My heart lurches as his footsteps return, drawing closer. At first, I fear he’ll stay where I can’t see him. But no. He enters my line of sight, sans his cane…and I shouldn’t be relieved. Not given the way he looks. Jaw clenched. Furrowed lines around the edges of his blindfold.

Panting. The sound comes from me, clashing with the muted sounds of rain and thunder. It picks up, feathering into breathless gasps as he advances step by step. He hunts me through the act alone, his head cocked, his posture rigid.

I nearly jump out of my skin when his finger brushes my cheek. He wasn’t lying. I feel everything. The softness of his skin. The faintest slickness of sweat, even though I’m freezing. He traces a path to my mouth and hovers his thumb over my parted lips, sensing how they quiver.

His other hand comes slowly, almost reluctantly, to seek out my forearm. Then my collarbone. Finally, he finds the edge of my towel and sinks his fingers into the material. He tugs it away and my lips flutter open around a gasp.

Helpless like this, I have no comparison to any other moment in my life. Simon made me feel small and cornered, like a mouse, always running on a wheel that would never move. Damien, in this moment, makes me feel like…

Prey. Only he’s a disinterested predator. I’m more helpless before him than I’ve ever been around any other monster—even the one who tried to kill me. Yet he controls how much of me he wants to see. My lips at the moment. Then the tender, bony ridge of my rib cage where my heartbeat can be felt the most.

Watching him stand over me is too damn surreal. So I force my eyes shut and listen, copying how he must sense me. I’m nowhere near as warm as he is, and my hands aren’t halfway as soft.

My pulse quickens, and I can almost visualize the sound pulsating through his fingertips, giving me away. Touch feels far more penetrating than sight ever could. He can feel what my facial expression wouldn’t reveal. My fear. Terror. Curiosity?

The other women, the ones so intriguing that he rendered them motionless to decipher their secrets. I bet he explored them far more intimately than he does me. Good. I should count my blessings. Thank God he isn’t interested in peering too deeply beneath my shell.

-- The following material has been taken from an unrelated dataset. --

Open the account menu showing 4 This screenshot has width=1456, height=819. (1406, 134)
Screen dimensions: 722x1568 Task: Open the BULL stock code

Wrong. His main goal seems to be to circumvent my expectations at every turn. The hand he has on my chest curls, cupping more flesh, kneading it just to the point of roughness. To hear me scream. As easily as he deciphers me, I’m finding that I can do the same to him. He wants me to protest, so I make a concerted effort to say nothing.

I don’t gasp. I don’t whimper. I don’t even breathe.

I simply feel, locked inside my own body. Now seems like the wrong moment to realize that he’s the first man to ever touch me like this. Really touch me. Naked flesh beneath roaming fingers. Should I feel robbed of some precious moment? My future lover has been beaten to this intimate discovery. He’ll have to be content with whatever Damien leaves untouched.